**DATA FOR THIS EXERCISE:**
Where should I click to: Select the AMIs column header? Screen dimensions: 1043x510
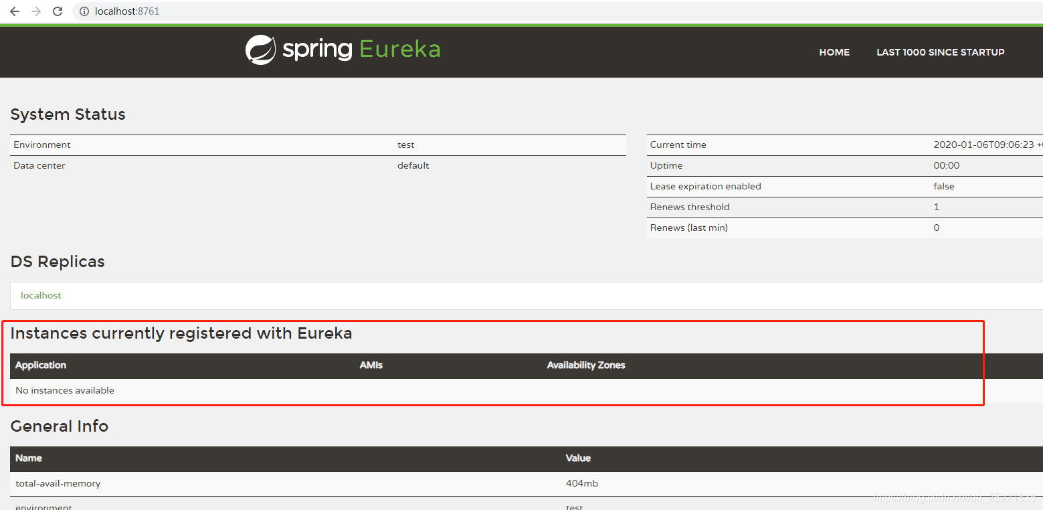371,365
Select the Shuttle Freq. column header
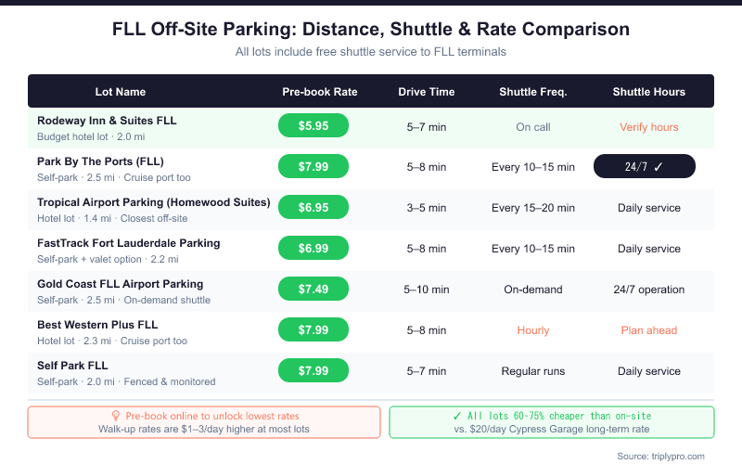742x464 pixels. 533,92
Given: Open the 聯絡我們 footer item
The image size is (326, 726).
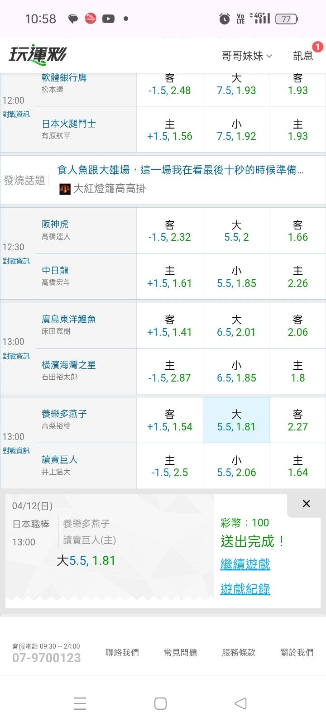Looking at the screenshot, I should pyautogui.click(x=122, y=652).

**REQUIRED WORK:** All of the entries above need to be transcribed exactly, except for the pictures.

**TASK SOLUTION:**
Where should I click to: Select the AMIs column header? Screen dimensions: 1043x510
371,365
Select the Shuttle Freq. column header
742x464 pixels. 533,92
Given: Open the 聯絡我們 footer item
The image size is (326, 726).
Looking at the screenshot, I should pyautogui.click(x=122, y=652).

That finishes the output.